Using Corellium Kernel Hooks to Disable Exploit Mitigations

In this technical article, we'll take a look at a vulnerability in XNU, the kernel used by iOS and macOS, and explore how Corellium kernel hooks can help to disable exploit mitigations.
Using Corellium Kernel Hooks to Disable Exploit Mitigations

In October 2020, Ian Beer of Google Project Zero disclosed a vulnerability in XNU, the kernel used by iOS and macOS, which had been exploited in the wild. This vulnerability is used as a privilege escalation component in an exploit chain, along with a kernel memory disclosure (CVE-2020-27950) and Safari RCE (CVE-2020-27930).

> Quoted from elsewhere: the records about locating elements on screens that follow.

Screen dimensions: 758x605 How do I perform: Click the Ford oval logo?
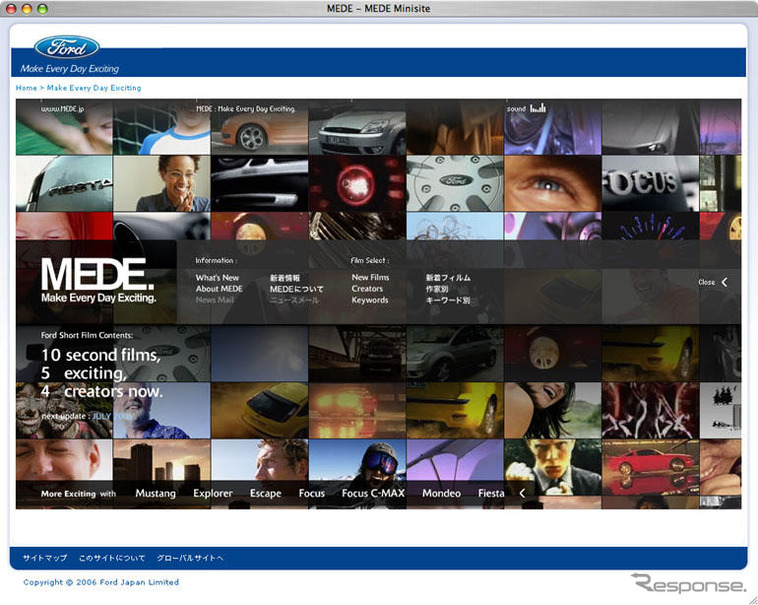coord(67,47)
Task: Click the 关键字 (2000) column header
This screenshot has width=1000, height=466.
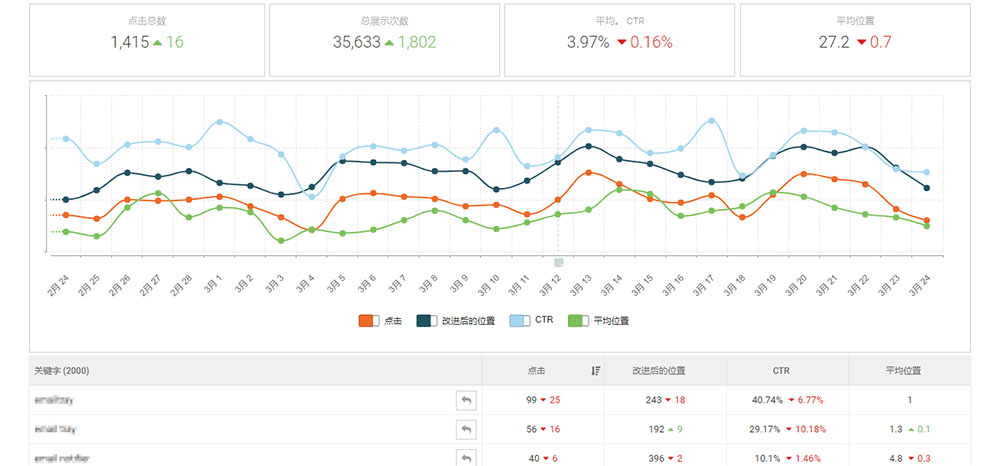Action: tap(61, 370)
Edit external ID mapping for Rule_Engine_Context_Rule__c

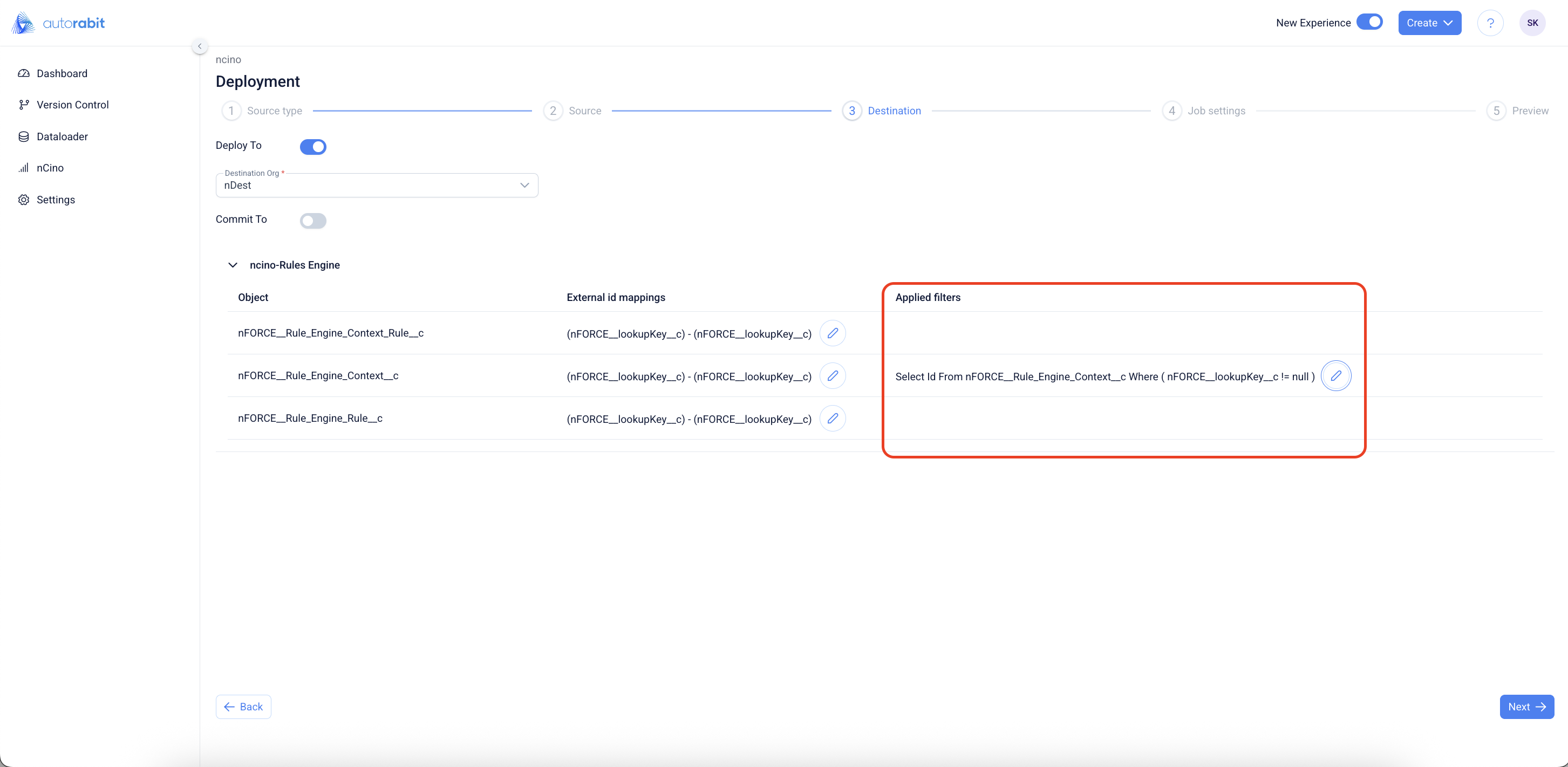click(x=832, y=333)
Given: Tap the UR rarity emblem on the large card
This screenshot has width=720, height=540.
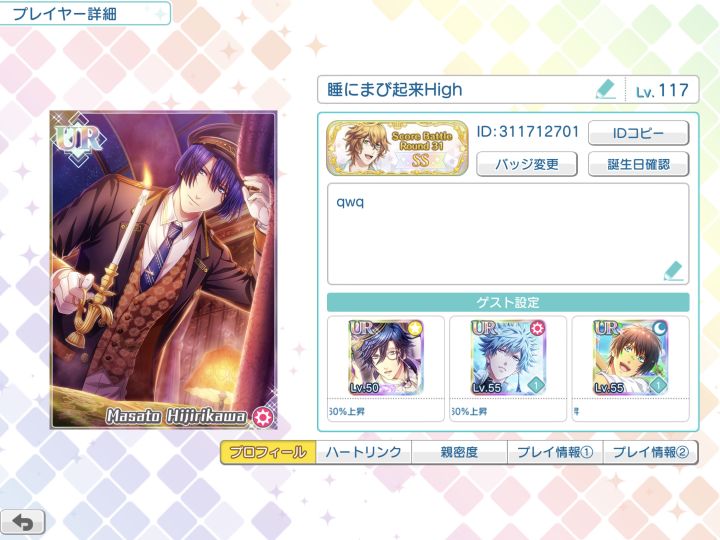Looking at the screenshot, I should coord(79,140).
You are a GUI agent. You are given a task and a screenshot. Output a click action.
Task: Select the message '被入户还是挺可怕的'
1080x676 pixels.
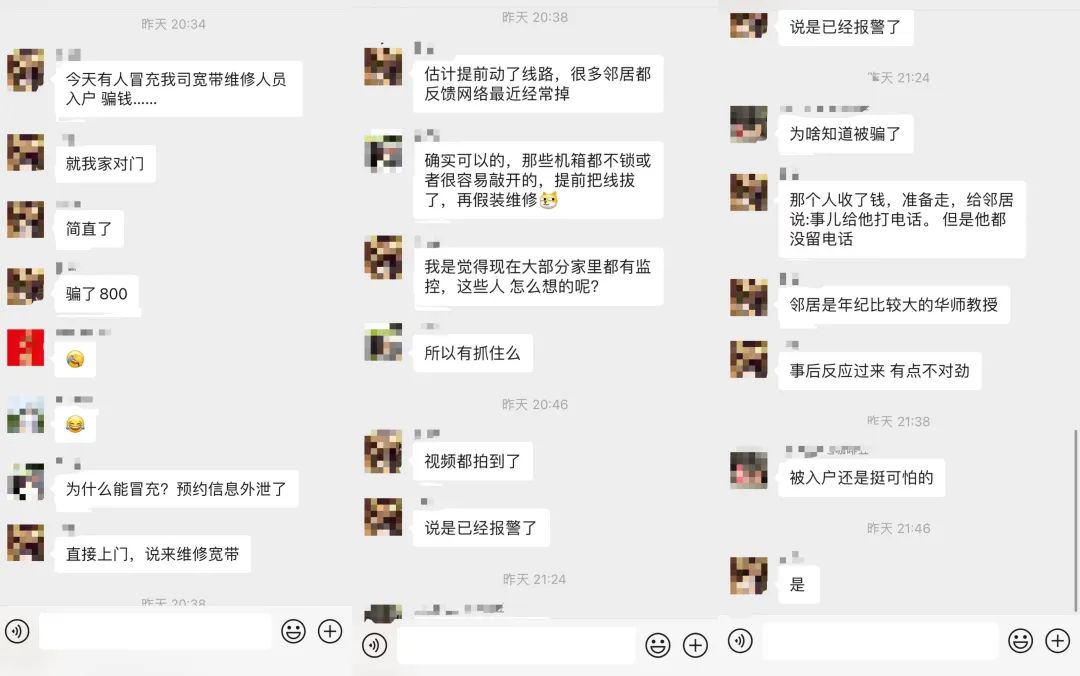pyautogui.click(x=861, y=478)
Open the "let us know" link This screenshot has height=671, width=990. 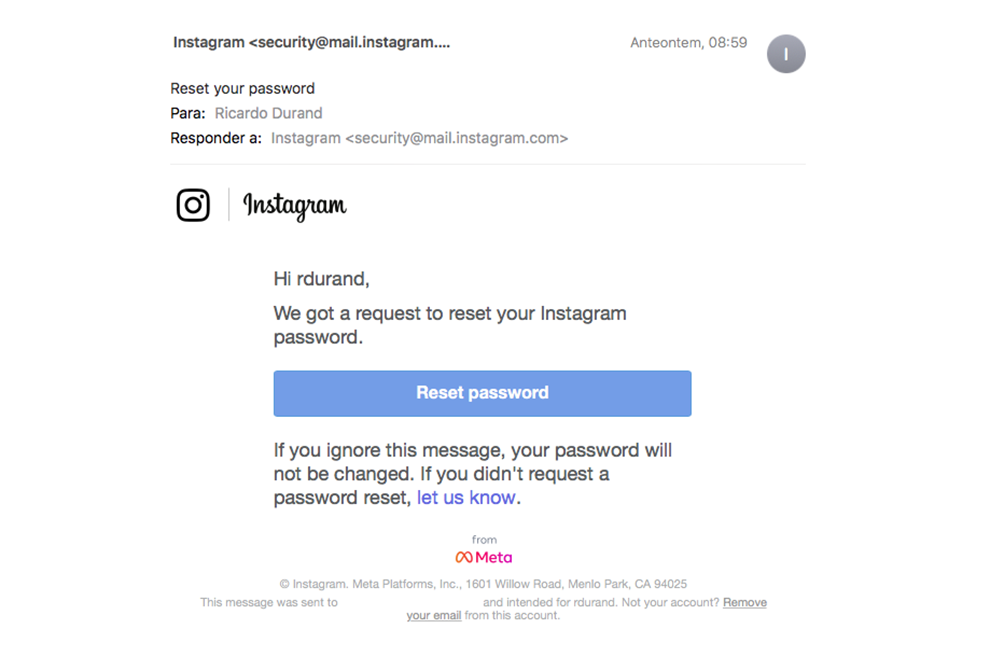[x=466, y=497]
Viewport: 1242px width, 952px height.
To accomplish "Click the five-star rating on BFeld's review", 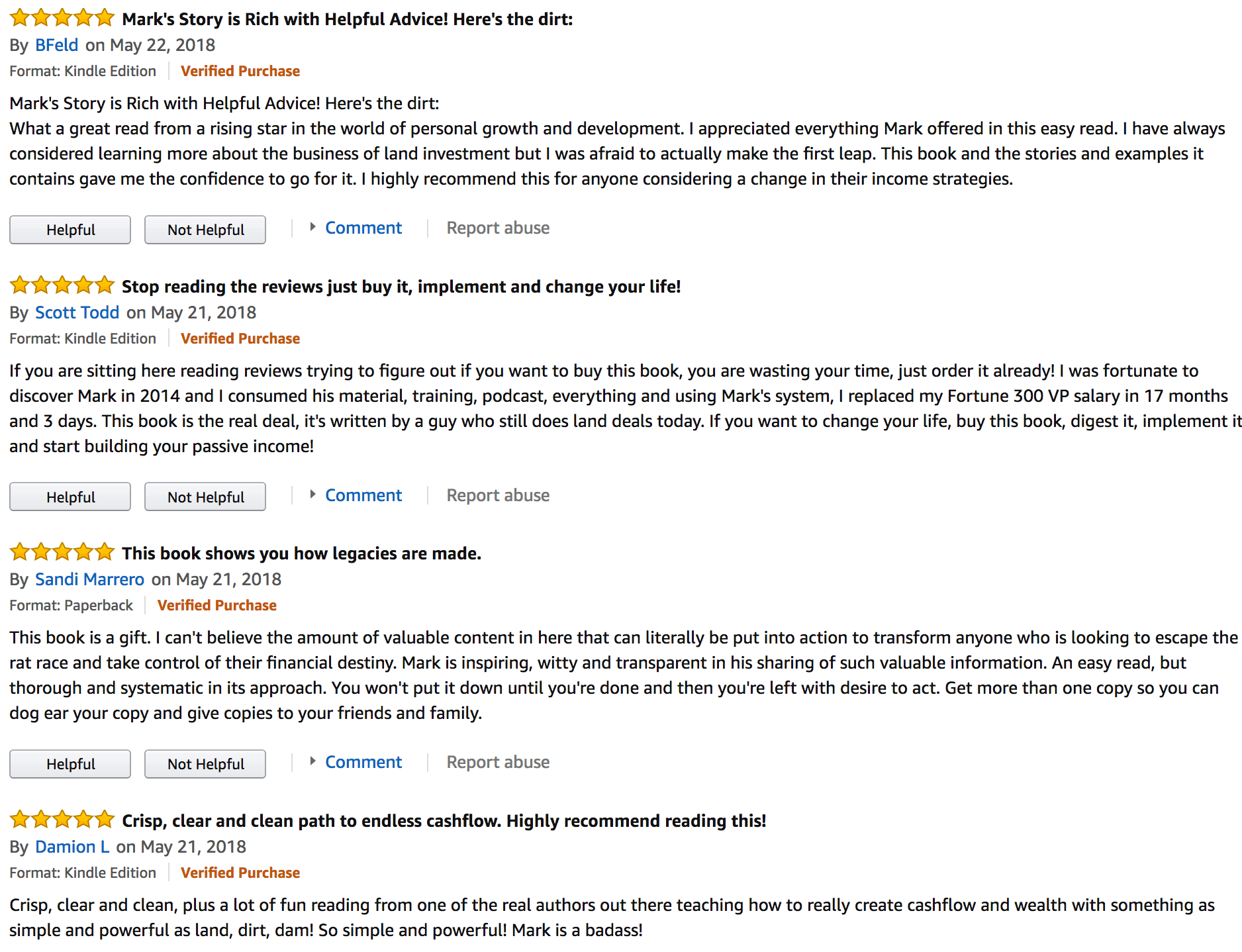I will coord(62,19).
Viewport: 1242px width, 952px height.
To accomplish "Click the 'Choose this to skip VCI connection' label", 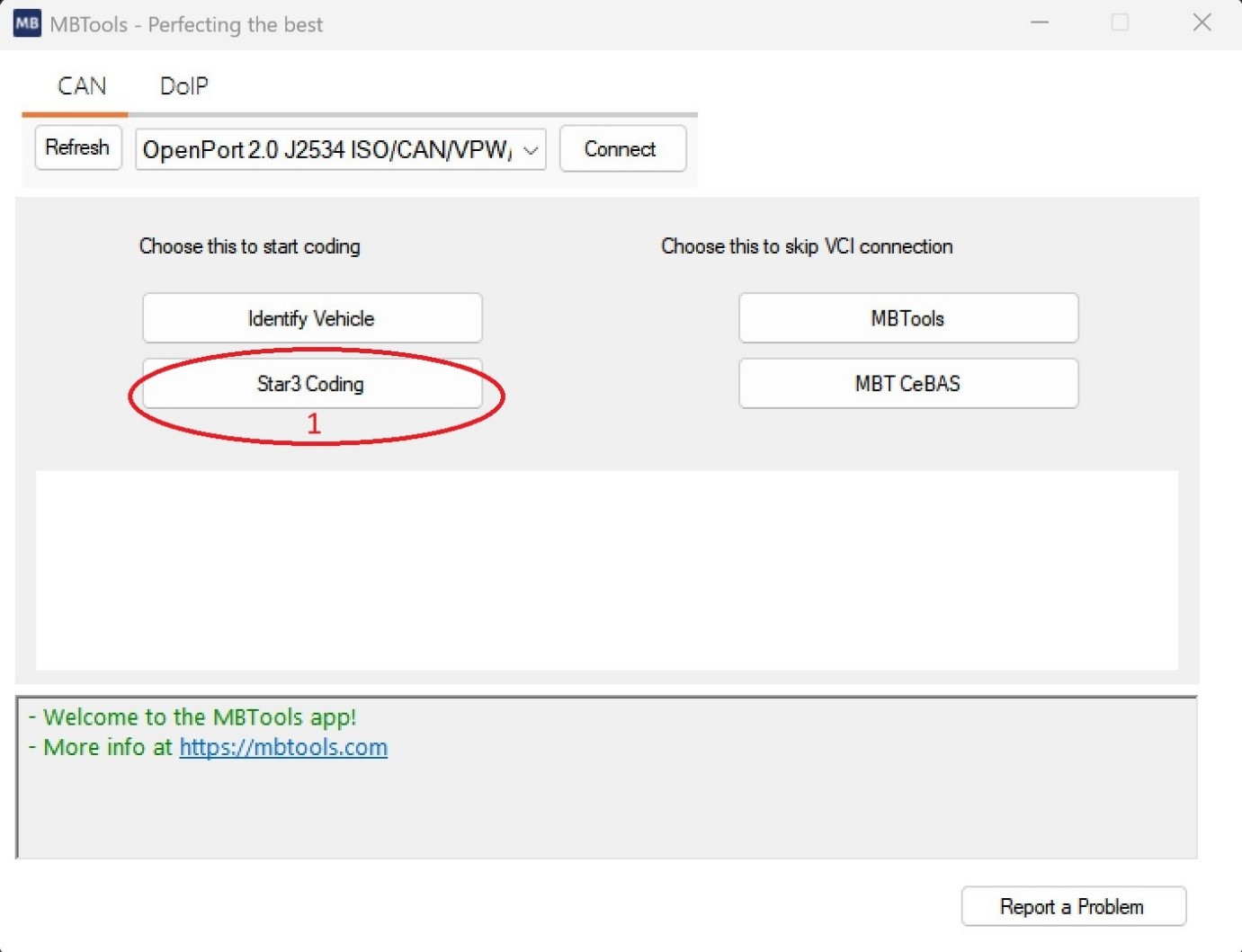I will tap(807, 246).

We won't go into the details of the vulnerability here, as the proof-of-concept and a root-cause analysis are available directly from Google Project Zero. Instead, we'll take the proof-of-concept and attempt to run it to see what happens.

First we build the proof-of-concept:

$ xcrun -sdk iphoneos cc -arch arm64 -o turnstiles host_not.c -Wall -O3 -framework CoreFoundation

$ codesign -s - turnstiles

This produces an ad-hoc signed command-line binary that we can run on a Corellium virtual device. We'll use an iPhone 7 running iOS 14.1 (18A395), the version right before the vulnerability was patched in iOS 14.2.

After creating the virtual device, we can upload the turnstiles binary, for example into /tmp/ and run it:

zone_require_panic

zone_require

In iOS 13.0, Apple introduced the zone_require mitigation. This is intended to defeat a common iOS kernel exploitation technique: the zone transfer, which was commonly used to turn use-after-free bugs into type confusion to create some other primitive such as arbitrary read/write. XNU uses the zone allocator to slice up a memory page into elements of a specific type, for example socket objects are allocated in the socket zone, and Mach ports are allocated in the ipc.ports zone. We can see a list of zones by running zprint:

zone name                   size       size       size     #elts      

#elts       inuse   size count  

-------------------------------------------------------------------------------------------------------------

vm.permanent                   1         32K         32K     32768      

32768       28590   16K 16384  

vm.permanent.percpu           2         32K         32K     16384      

16384       7592   32K 16384  

ipc.ports                   168       2304K       2304K     14043      

14043       13072   16K     97 C

ipc.port.sets                 96         32K         32K       341        

341         240   16K   170 C

ipc.vouchers                 80         48K         64K       614        

819         86   16K   204 C

tasks                       1576       320K       320K       207        

207         194   16K     10 C

proc                       1072       208K       208K       198        

198         192   16K     15 C

VM.map.copies                 80         64K         64K       819        

819         653   16K   204 C

pmap                         232         48K         48K       211        

211         195   16K     70 C

vm.objects                   256       3456K       3456K     13824      

13824       13572   16K     64 C

maps                         280         64K         64K       234        

234         207   16K     58  

VM.map.entries               80       1872K       1872K     23961      

23961       23593   16K   204 C

Reserved.VM.map.entries       80       160K       160K       2048      

2048         260   16K   204  

VM.map.holes                 32       160K       160K       5120      

5120       1381   16K   512 C

vm.pages                     64       160K       160K       2560      

2560       2141   16K   256 XC

default.kalloc.16             16       736K       736K     47104       47104       45673   16K   1024 C

default.kalloc.32             32       400K       400K     12800      

12800      12433   16K   512 C

default.kalloc.48             48       400K       400K       8533      

8533       6641   16K   341 C

default.kalloc.64             64       416K       416K       6656      

6656       6568   16K   256 C

default.kalloc.80             80       320K       368K       4096      

4710       2617   16K   204 C

default.kalloc.96             96       240K       240K       2560      

2560       2469   16K   170 C

default.kalloc.128           128       320K       320K       2560      

2560       2425   16K   128 C

[snip]

Note the existence of the kalloc zones. kalloc builds on top of the zone allocator for objects that do not have a dedicated zone. These objects are allocated by size, and placed into the smallest bin available for the requested size. An exploit developer can use these to control the sizes of their allocations, allowing the heap to be "groomed" and filled with arbitrary attacker-controlled data. In order to control the data being type-confused, the exploit developer typically wants to transfer the page containing the target object from a type-specific zone to a kalloc zone. Generally, that requires controlling every allocation of a page, where one of the allocations is the target object.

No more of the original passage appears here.